Python requires importing libraries and functions you need to access specific tools like science (scipy), linear algebra (numpy), and graphics (matplotlib). These libraries can be installed using the pip command line tool. Alternatively you can install an python distribution like Anaconda or Canopy which have these and many other standard package pre-installed.
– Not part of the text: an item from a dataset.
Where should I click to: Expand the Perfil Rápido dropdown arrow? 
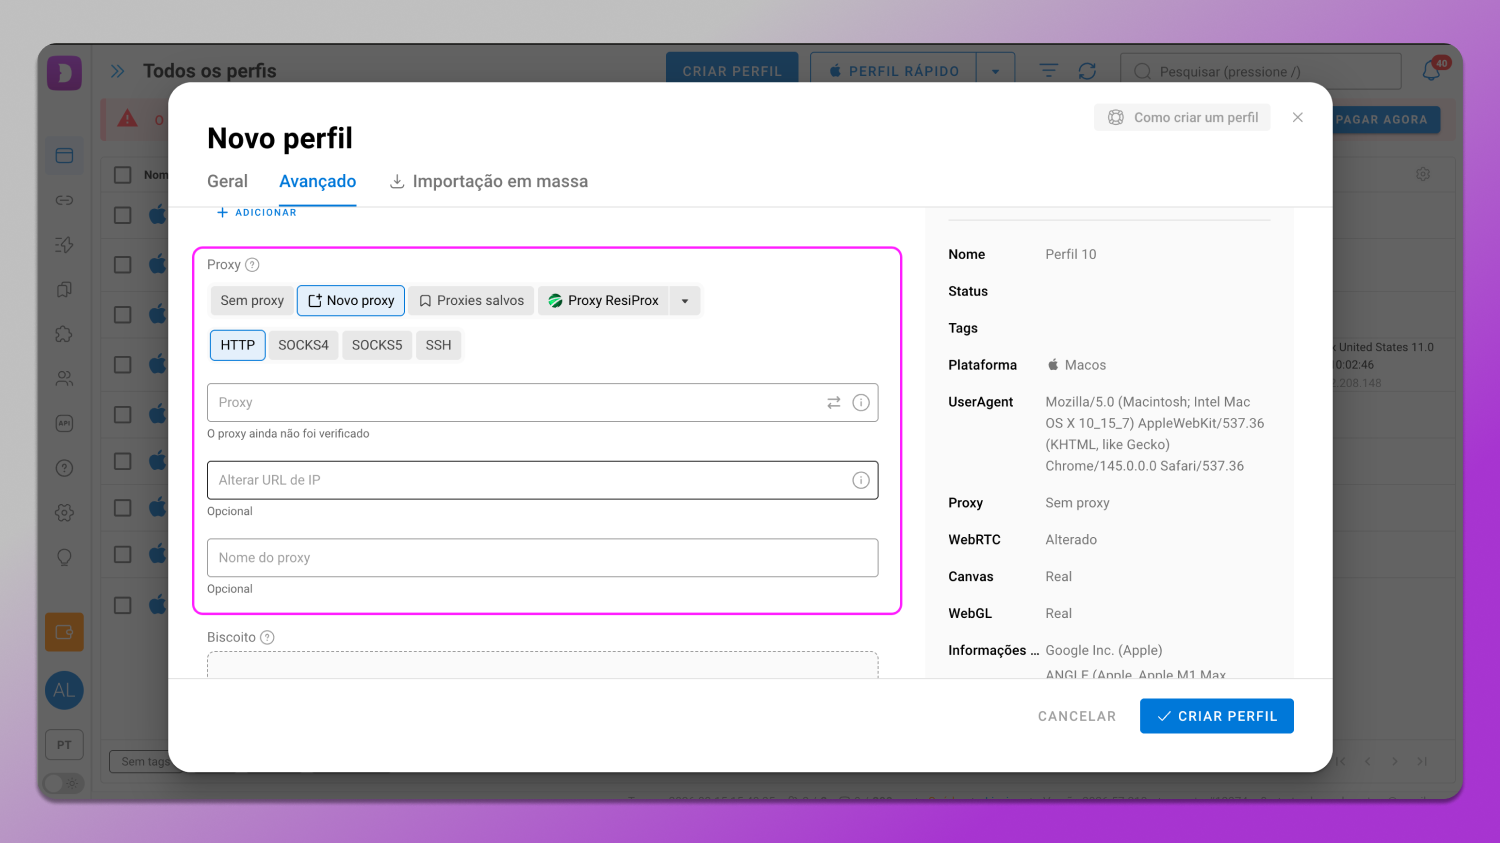995,71
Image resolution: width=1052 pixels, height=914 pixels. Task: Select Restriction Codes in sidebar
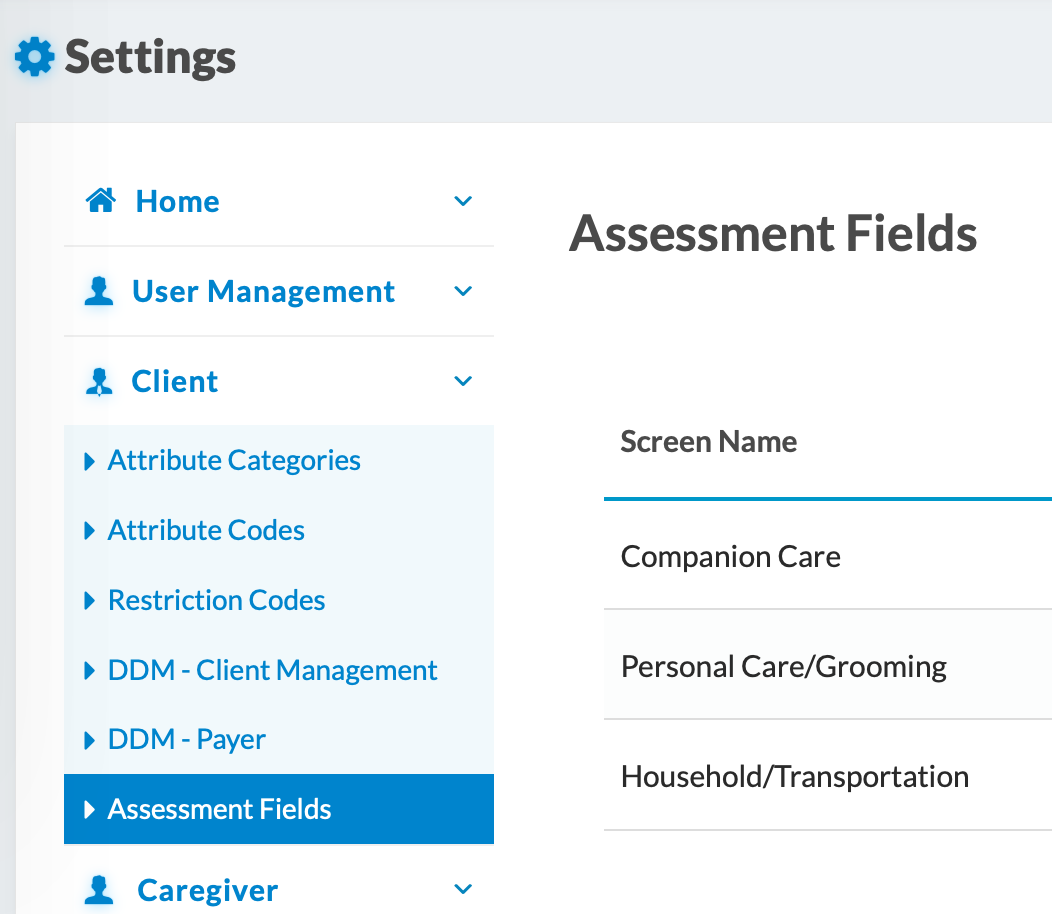(x=216, y=601)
import matplotlib.pyplot as plt # plotting
from skimage.io import imread # read in images
import numpy as np # linear algebra / matrices
# make the notebook interactive
from ipywidgets import interact, interactive, fixed
import ipywidgets as widgets #add new widgets
from IPython.display import display
class idict(dict):
def __init__(self,*args,**kwargs) : dict.__init__(self,*args,**kwargs)
def __str__(self): return 'ImageDictionary'
def __repr__(self): return 'ImageDictionary'
Make sure you extract the matlab.zip file to the same directory as this notebook so there is a data/ directory (or fix the paths after the imread command
a=imread('data/scroll.tif')
b=imread('data/wood.tif')
c=imread('data/asphalt_gray.tif')
%matplotlib inline
# setup the plotting environment
plt.imshow(a, cmap = 'gray'); # show a single image
Here we show multiple subplots within a single figure
%matplotlib inline
fig, (ax1, ax2, ax3) = plt.subplots(1, 3, figsize=(15,5))
ax1.imshow(a, cmap = 'gray')
ax2.imshow(b, cmap = 'gray')
ax3.imshow(c, cmap = 'gray')
We can compute the SNR by looking at the ratio of the mean to the standard deviation in a region that is supposed to be constant
$$ SNR = \frac{\mu_{img}}{\sigma_{img}} $$# Identify the region
x1 = 75
x2 = 200
y1 = 875
y2 = 1000
# extract a sub image
subA1=a[x1:x2,y1:y2];
snrA1=np.mean(subA1)/np.std(subA1) # compute the snr
print("SNR for A_1 is {}".format(snrA1))
plt.imshow(subA1)
d=np.mean(imread('data/testpattern.png'),2)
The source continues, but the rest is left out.